Before removing the nut, carefully clean around the drain opening and collar to remove any gunk that might have been collected there. This step is essential if your drain has become blocked; a drain cleaning product should help loosen and dislodge anything caught there.

Place a bucket underneath the trap to capture any leaks, loosen and remove the P-trap as needed, and then use a nut splitter on the lock nut.

Usually, this can be accomplished using hand tools, but pliers or adjustable wrench may simplify this task; alternatively, you could use chisels and hammers to break off this piece – once completed, you should be able to move the pivot rod up/down without obstruction!

2. Remove the strap

If your stopper has become stuck due to build-up of hair, soap scum or other gunk, now is the time to clean it thoroughly. A toothbrush or similar tool should do just fine to brush away as much build-up as possible, while an alternative method would be soaking the stopper in a mixture of one part vinegar to one part water for about five minutes before immersing back in your stopper’s case.

Once you’ve cleaned out the plug and sink parts, it’s time to address the horizontal rod attached to your drain pipe. Look under your sink to locate it; there should be a retaining nut holding it securely in place – try loosening this by hand first, but if that proves futile, consider using pliers for greater control of this challenging nut.

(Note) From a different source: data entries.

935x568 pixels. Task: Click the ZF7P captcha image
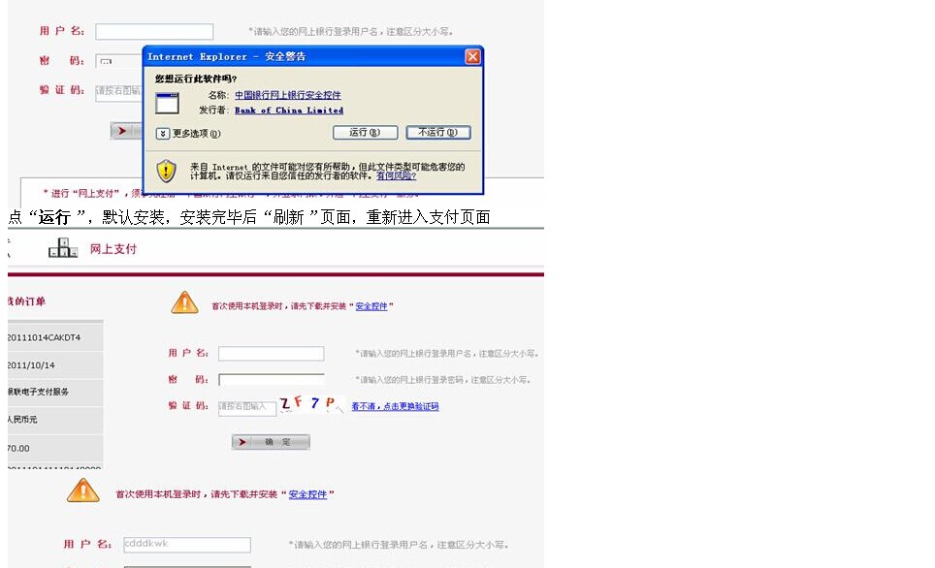click(x=310, y=405)
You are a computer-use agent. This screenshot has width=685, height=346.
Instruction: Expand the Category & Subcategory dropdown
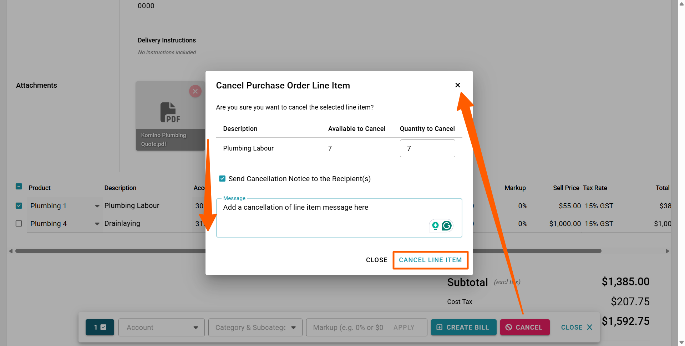pyautogui.click(x=255, y=327)
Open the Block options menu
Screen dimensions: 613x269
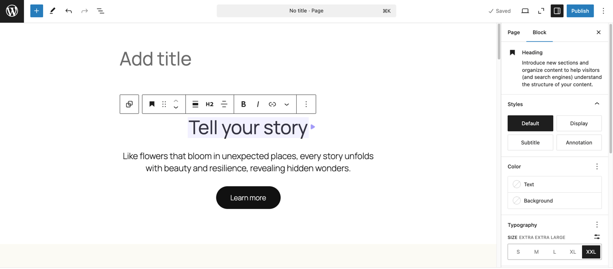(x=306, y=104)
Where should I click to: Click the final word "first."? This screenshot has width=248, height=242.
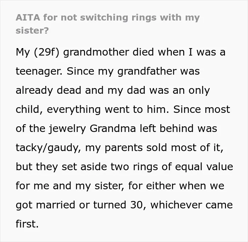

Once you’ve removed the nut, you should be able to locate a hook at one end of the rod that connects to a metal strap. Pull this out, and remove both the vertical strap and horizontal rod from its positions on either end.

3. Remove the stopper

Remove your P-trap from beneath your sink to thoroughly clear out its drain pipes, and use a drain cleaner product according to its directions on its container.

Under your sink, take a flashlight and shine its beam on the area underneath it. Locate the horizontal rod that connects to the strap (it should be the same as a piece of metal with holes) and any metal clips that secure this part together and locate their small metal clips for removal – keeping the latter somewhere safe so it can be reused later.

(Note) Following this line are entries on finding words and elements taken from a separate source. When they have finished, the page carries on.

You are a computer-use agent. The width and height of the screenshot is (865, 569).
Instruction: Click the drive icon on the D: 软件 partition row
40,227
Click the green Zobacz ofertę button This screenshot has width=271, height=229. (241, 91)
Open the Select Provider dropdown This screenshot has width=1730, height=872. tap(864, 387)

Now, you should be able to remove the brass rod by hand; this is the stopper rod you use when opening or closing your sink drain. Replace it into its vertical strap before replacing its spring clip and reattaching its spring clip, securing its rod to its clevis. Reassemble and tighten down its gray nut (you may require a pipe wrench if tightening is difficult). Ensure it covers its ball.

4. Clean the drain pipes

Certain substances like soap scum, crumbs and hair can have difficulty passing down the drain efficiently and thus become trapped in its drain trap over time, potentially leading to clogs.

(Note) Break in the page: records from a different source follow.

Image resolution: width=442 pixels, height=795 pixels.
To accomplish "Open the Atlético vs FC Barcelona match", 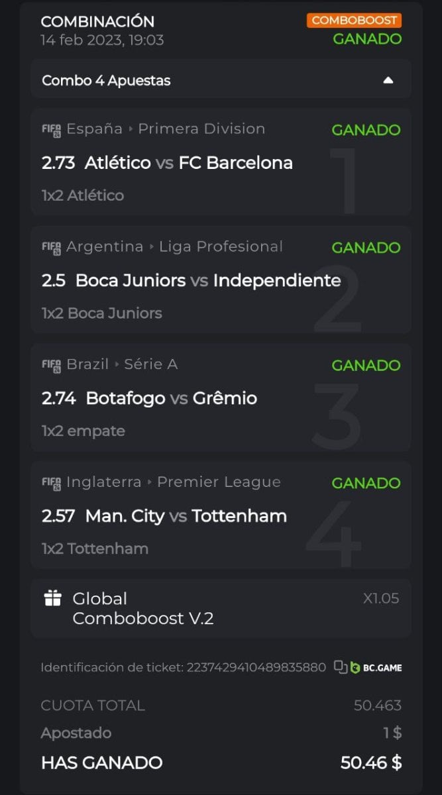I will (x=189, y=163).
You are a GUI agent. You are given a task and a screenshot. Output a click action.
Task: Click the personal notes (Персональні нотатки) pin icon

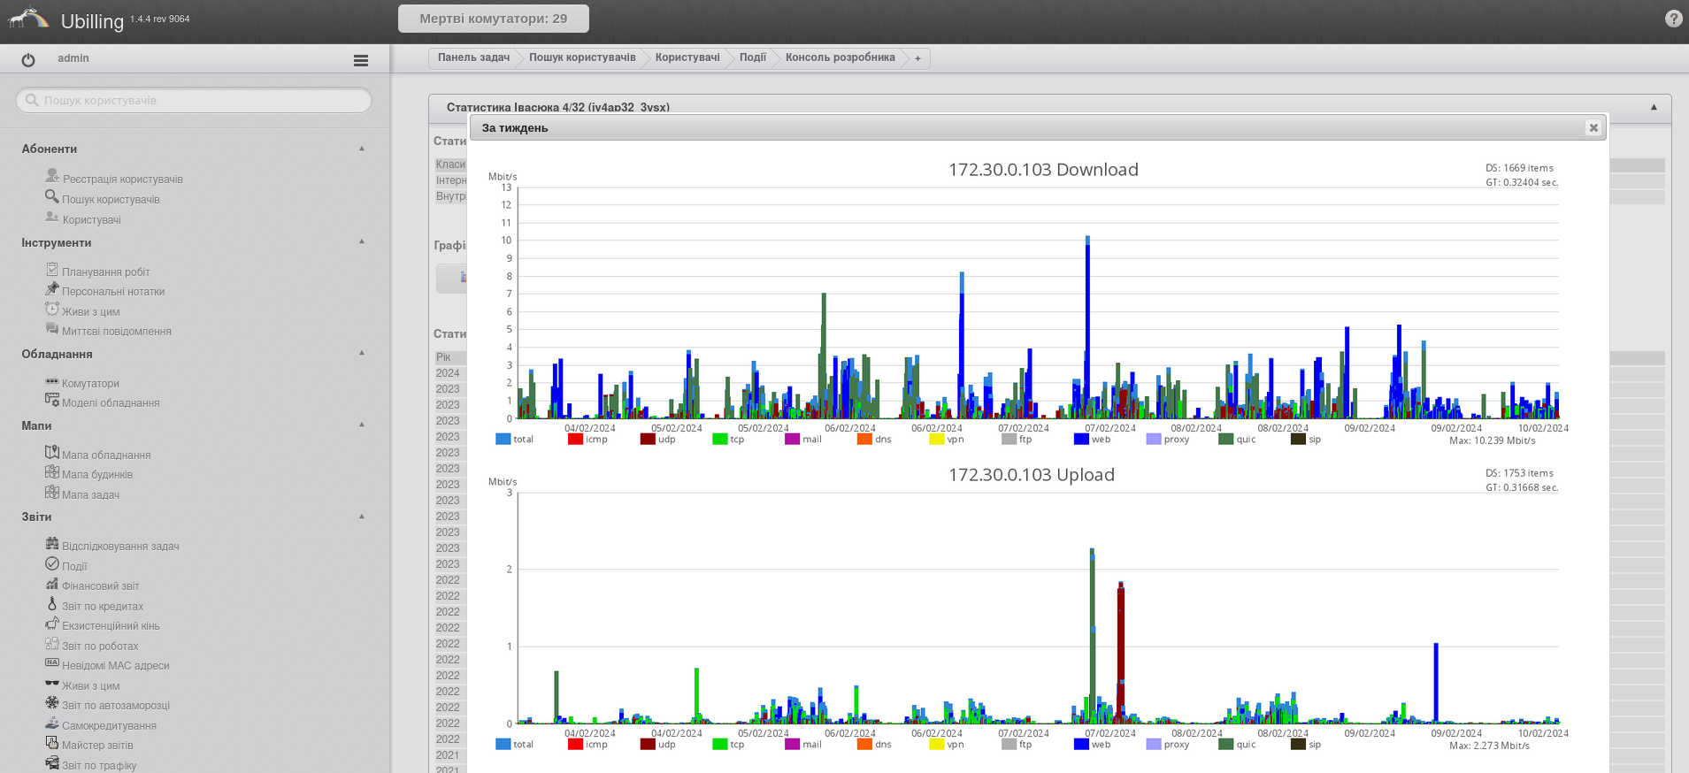pos(52,289)
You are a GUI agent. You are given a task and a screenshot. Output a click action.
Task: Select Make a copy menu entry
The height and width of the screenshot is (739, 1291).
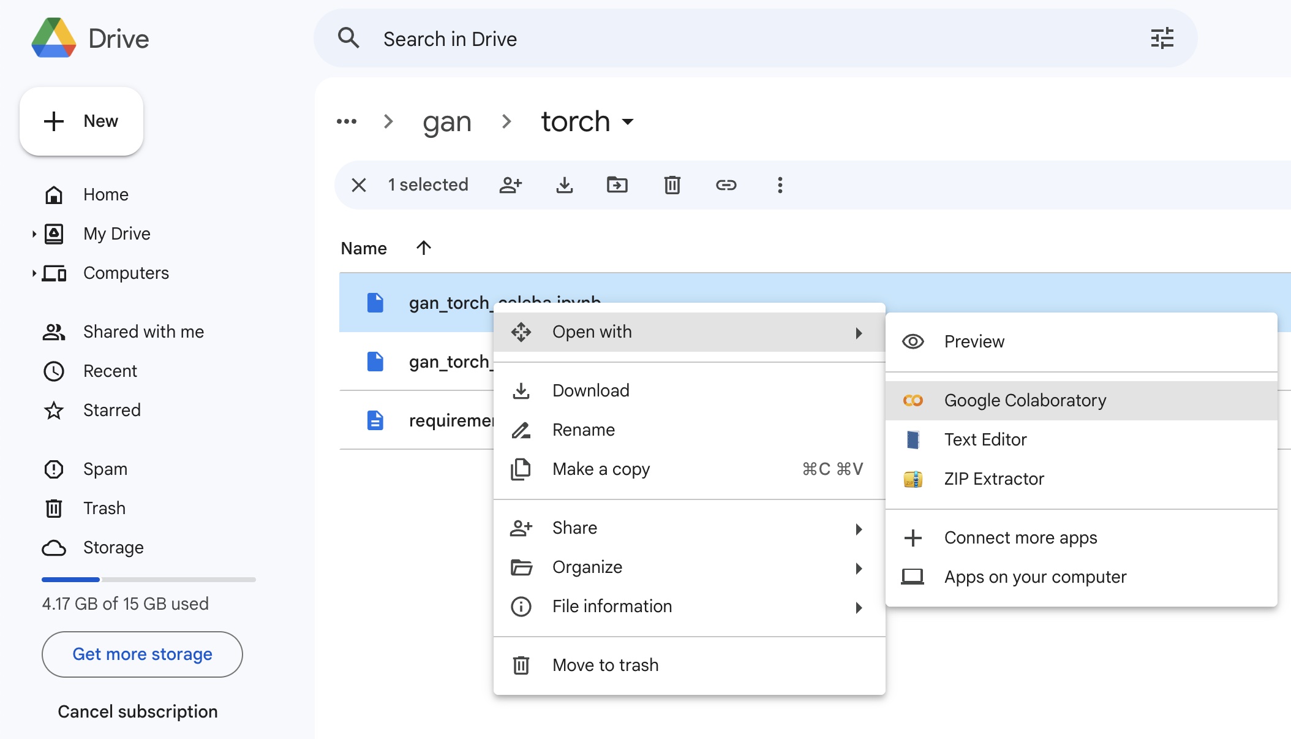[601, 469]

To avoid such instances, routinely clean the drain trap using an approved drain cleaning product as directed on its label. Remove non-liquid substances from the trap before disposing them in your trash can.

Hot water can help clear drains by dissolving grease and other substances that clog them while breaking them down into digestible forms that don’t impede flow.

If your sink stopper becomes stuck, use pliers to gently pry it free – being careful not to damage the finish on your sink in the process. If this doesn’t solve the issue, replacing its entire assembly may be necessary; these can usually be found at most home improvement, hardware, or discount stores.